US OKs potential sale of Javelin missiles to Brazil
The US State Department has cleared the potential sale of high-powered Javelin missiles to Brazil for an estimated cost of $74 million.
According to the US Defense Security Cooperation Agency (DSCA), the South American nation requested up to 222 Javelin anti-tank missiles and 33 Javelin command launch units.
The request includes missile simulation rounds, Enhanced Producibility Basic Skills Trainers, and other associated equipment and support services.
The DSCA assured that the country will have no difficulty absorbing the weapons into its armed forces and that the potential sale will not alter the basic military balance in the region.
A joint venture of Raytheon Technologies and Lockheed Martin will serve as the prime contractor for the anti-tank missiles.
According to a report by Reuters, Brazil’s planned acquisition of Javelins was initially requested when former US President Donald Trump was in the White House.
Trump was a known ally of Brazilian President Jair Bolsonaro.
Although the US State Department gave its preliminary approval last year, the request was held up for a confidential review by two Democratic chairs and two Republican members of Congress.
Sources said that Senator Bob Menendez and Representative Gregory Meeks had made a number of inquiries to the State Department regarding the proposed sale.
However, the senior lawmakers finally approved the request.
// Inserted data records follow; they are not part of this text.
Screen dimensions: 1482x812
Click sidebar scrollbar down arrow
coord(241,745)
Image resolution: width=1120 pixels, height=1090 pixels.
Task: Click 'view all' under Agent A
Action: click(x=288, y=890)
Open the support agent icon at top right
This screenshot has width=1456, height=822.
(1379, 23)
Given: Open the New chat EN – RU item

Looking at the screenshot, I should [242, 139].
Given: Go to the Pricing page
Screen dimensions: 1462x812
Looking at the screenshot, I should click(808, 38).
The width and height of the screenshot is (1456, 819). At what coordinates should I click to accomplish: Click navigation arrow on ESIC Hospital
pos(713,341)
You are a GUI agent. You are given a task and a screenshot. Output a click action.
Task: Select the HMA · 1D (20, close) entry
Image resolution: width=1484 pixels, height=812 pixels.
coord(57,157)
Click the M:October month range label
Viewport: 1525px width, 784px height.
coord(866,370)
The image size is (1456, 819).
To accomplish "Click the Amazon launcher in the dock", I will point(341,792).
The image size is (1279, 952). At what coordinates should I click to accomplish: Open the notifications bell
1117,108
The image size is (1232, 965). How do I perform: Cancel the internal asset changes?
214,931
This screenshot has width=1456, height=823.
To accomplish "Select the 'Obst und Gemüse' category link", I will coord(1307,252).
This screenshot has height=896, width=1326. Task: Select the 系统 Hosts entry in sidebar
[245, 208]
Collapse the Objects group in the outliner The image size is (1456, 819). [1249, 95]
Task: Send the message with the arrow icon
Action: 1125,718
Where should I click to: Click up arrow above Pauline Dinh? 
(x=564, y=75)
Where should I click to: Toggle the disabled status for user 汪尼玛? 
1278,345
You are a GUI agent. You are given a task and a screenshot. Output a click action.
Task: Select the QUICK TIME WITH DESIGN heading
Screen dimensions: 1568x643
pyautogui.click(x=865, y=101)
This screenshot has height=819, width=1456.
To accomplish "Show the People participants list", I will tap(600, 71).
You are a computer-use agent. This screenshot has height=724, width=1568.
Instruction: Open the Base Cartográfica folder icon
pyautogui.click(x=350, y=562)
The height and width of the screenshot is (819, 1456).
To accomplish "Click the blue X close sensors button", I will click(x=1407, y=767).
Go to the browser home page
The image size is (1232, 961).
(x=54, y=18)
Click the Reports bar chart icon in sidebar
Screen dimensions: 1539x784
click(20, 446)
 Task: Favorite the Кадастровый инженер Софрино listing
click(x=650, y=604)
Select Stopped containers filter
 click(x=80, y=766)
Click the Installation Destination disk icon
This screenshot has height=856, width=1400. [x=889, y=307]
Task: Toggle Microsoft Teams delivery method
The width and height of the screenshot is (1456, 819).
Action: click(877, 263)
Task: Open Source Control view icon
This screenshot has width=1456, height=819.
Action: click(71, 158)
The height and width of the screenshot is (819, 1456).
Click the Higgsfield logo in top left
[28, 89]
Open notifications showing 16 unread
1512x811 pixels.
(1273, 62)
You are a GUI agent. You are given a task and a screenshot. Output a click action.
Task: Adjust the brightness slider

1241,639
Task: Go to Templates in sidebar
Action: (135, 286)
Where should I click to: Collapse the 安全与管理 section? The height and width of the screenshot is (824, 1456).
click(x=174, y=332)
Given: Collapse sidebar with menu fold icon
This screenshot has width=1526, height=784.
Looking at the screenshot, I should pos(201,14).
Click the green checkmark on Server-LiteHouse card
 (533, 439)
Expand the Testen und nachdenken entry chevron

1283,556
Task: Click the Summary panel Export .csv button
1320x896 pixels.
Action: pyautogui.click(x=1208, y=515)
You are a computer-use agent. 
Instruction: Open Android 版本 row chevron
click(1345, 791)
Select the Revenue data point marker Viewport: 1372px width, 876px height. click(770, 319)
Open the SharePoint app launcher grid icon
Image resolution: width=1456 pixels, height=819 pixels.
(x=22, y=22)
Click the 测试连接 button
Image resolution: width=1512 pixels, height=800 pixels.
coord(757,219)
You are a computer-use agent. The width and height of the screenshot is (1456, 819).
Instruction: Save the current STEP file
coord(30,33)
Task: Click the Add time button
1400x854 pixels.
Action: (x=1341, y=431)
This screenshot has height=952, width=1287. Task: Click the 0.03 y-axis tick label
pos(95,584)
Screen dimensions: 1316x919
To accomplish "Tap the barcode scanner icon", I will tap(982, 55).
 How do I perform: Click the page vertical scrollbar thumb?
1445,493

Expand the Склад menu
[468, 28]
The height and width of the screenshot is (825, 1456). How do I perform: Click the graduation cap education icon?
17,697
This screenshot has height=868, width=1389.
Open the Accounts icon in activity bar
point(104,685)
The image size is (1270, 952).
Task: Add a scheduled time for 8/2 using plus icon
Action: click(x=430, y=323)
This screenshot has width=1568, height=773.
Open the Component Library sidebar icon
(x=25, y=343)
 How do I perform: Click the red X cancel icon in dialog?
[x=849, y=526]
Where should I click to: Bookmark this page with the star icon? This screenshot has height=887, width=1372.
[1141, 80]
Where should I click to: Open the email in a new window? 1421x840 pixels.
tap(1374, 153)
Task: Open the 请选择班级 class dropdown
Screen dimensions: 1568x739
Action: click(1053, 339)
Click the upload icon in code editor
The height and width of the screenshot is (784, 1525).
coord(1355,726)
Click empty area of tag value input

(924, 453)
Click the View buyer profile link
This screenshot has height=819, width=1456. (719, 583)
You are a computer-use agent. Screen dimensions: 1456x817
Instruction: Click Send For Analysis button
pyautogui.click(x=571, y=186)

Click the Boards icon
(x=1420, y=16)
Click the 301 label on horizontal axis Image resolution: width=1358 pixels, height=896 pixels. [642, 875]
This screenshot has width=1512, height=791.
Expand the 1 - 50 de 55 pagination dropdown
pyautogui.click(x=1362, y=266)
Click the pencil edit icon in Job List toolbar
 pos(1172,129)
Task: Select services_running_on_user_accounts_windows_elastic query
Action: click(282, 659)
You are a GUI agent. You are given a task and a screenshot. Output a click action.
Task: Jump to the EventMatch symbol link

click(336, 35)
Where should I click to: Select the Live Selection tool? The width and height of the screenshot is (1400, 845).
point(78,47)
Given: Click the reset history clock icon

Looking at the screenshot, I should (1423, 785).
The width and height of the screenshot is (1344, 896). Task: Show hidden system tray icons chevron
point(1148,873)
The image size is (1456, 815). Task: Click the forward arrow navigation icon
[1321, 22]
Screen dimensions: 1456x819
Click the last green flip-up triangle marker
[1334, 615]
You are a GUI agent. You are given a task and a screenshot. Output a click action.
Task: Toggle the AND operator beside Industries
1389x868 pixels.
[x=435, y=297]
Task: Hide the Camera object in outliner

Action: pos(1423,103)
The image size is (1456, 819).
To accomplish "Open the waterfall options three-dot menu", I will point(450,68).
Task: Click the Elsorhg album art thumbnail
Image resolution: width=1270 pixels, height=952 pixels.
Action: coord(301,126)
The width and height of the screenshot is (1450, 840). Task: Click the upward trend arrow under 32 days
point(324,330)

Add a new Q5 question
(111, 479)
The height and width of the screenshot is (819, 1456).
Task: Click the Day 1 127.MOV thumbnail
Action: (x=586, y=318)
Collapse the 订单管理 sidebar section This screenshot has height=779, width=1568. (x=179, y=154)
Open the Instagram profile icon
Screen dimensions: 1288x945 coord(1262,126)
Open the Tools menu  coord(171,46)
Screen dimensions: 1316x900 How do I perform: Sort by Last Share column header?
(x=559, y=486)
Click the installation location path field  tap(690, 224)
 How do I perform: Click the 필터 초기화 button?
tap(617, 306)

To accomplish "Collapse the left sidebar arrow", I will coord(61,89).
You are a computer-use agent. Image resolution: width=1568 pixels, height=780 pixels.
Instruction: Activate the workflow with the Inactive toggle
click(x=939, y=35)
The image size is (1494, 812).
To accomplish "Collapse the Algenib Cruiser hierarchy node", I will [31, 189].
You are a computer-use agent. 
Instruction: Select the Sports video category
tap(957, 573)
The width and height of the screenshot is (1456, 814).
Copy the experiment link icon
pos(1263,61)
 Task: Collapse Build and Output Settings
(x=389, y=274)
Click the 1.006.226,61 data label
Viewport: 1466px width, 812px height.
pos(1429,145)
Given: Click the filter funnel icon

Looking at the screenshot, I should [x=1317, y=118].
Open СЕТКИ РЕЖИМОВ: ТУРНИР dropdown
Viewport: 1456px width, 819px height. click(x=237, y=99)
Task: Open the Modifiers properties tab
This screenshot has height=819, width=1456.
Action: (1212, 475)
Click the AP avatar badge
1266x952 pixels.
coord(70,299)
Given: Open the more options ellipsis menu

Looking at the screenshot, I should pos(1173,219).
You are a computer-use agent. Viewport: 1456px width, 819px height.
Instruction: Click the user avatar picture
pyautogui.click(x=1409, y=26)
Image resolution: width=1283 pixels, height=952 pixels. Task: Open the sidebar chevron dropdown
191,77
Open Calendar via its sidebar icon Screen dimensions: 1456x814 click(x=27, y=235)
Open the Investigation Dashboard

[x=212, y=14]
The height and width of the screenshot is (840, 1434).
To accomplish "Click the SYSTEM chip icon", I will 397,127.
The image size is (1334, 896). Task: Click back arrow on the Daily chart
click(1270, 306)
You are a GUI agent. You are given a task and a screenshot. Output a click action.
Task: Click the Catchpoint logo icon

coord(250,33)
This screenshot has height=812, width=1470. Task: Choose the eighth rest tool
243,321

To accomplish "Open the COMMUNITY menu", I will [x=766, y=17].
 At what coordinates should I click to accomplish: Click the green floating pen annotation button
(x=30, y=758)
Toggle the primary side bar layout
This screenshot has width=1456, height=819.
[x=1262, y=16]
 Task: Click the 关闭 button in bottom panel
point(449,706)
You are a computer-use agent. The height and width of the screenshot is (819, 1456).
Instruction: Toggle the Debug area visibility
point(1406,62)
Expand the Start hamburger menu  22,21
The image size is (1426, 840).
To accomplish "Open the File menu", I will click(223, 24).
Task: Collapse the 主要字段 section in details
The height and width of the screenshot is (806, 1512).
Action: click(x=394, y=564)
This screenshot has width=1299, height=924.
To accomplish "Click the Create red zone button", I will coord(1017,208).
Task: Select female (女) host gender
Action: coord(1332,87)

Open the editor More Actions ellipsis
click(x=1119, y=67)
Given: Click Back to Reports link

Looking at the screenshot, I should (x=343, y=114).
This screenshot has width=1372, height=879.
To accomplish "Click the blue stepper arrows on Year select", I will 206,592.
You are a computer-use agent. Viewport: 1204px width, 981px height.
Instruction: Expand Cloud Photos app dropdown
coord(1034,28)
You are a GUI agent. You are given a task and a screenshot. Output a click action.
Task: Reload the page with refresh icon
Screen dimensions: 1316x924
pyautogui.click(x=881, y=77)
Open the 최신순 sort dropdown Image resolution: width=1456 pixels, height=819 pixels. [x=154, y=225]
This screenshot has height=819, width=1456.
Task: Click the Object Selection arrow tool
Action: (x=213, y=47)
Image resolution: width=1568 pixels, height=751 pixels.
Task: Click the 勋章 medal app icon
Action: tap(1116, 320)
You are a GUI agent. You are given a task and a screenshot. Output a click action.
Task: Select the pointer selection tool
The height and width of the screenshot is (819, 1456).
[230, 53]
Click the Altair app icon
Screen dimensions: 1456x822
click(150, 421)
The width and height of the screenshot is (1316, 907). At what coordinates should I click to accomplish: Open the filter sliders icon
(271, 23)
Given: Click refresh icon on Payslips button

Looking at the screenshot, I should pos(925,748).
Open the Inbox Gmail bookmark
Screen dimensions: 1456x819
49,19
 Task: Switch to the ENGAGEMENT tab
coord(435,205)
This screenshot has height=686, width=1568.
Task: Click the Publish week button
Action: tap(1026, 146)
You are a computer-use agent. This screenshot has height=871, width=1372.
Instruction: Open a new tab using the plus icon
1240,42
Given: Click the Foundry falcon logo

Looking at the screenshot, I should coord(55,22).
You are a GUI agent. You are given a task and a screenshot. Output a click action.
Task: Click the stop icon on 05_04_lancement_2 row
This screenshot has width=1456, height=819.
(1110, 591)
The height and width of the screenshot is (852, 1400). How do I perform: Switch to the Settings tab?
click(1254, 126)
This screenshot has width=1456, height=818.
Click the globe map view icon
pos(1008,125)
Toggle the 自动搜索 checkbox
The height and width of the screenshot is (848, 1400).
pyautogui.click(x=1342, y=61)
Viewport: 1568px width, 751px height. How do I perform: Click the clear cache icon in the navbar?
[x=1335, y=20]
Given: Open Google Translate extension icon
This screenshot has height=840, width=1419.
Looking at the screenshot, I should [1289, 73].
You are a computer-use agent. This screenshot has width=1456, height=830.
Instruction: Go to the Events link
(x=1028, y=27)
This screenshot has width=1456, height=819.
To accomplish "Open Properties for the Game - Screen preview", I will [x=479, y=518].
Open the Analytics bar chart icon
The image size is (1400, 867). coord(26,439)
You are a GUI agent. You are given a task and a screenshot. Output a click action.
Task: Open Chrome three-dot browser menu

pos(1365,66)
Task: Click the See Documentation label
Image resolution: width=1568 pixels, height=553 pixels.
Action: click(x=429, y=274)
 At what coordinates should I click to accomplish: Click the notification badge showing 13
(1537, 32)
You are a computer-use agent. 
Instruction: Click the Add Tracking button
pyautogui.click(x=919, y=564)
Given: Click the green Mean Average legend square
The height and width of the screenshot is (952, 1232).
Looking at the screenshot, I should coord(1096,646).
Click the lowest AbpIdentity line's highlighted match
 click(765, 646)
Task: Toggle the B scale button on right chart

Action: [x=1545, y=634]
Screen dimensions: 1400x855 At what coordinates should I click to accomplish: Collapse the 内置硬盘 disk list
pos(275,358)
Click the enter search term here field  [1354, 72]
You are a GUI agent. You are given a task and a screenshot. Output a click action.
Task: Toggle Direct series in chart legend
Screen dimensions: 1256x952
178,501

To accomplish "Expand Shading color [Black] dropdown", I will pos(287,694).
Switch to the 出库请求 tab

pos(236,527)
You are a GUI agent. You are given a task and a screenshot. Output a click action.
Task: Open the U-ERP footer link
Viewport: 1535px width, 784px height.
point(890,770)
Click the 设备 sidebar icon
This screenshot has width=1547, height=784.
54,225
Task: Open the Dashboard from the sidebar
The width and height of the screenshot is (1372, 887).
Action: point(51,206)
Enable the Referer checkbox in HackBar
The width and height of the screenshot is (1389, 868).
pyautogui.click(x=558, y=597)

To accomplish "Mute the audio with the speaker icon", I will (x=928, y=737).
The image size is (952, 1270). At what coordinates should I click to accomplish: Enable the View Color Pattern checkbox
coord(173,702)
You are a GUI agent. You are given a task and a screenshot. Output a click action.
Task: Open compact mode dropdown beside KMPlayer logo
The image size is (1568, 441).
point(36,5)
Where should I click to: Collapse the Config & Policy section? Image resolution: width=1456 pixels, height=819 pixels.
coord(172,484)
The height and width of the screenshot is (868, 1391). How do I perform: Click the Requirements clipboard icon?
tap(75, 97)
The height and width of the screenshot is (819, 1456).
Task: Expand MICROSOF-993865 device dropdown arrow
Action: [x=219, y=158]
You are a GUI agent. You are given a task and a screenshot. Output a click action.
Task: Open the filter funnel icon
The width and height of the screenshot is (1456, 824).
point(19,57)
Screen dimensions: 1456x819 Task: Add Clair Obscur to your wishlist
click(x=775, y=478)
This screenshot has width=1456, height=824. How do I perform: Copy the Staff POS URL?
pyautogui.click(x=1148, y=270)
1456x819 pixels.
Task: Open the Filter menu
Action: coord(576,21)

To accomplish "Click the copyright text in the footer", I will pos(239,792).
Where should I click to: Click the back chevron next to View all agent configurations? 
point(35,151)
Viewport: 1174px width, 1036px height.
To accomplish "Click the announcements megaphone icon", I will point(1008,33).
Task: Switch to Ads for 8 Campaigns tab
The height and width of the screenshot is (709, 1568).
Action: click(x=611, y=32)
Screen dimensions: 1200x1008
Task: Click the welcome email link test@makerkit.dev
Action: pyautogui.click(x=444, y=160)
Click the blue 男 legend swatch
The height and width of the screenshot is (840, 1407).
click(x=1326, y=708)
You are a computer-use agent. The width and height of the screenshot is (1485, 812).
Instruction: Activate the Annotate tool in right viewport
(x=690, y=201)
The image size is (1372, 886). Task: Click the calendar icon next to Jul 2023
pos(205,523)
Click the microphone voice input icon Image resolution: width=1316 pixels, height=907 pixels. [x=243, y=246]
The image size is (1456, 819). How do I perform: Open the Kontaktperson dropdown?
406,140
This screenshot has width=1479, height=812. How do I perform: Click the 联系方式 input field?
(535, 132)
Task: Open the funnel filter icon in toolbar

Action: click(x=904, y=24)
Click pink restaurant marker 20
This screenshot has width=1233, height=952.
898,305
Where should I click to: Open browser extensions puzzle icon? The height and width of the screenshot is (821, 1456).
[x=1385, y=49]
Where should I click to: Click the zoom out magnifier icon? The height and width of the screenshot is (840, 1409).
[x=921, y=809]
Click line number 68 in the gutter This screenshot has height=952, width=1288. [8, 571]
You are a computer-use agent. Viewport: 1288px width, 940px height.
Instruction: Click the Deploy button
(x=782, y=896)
The announcement approving the possible sale of Javelins to Brazil comes as the US plans to increase its production of such missile systems after their apparent success against Russia in its invasion of Ukraine.
A shoulder-fired anti-armor weapon, the Javelin automatically guides a round to the target.
Its fire-and-forget capability provides “superior survivability” to soldiers, allowing them to move immediately to take cover and avoid counterfire.
The Javelin can defeat all known and projected armor on the battlefield, including main battle tanks.
“To fire, the gunner places a cursor over the selected target. The Javelin command launch unit then sends a lock-on-before-launch signal to the missile. With its soft launch design, Javelin can be safely fired from inside buildings or bunkers,” Lockheed Martin states on its website.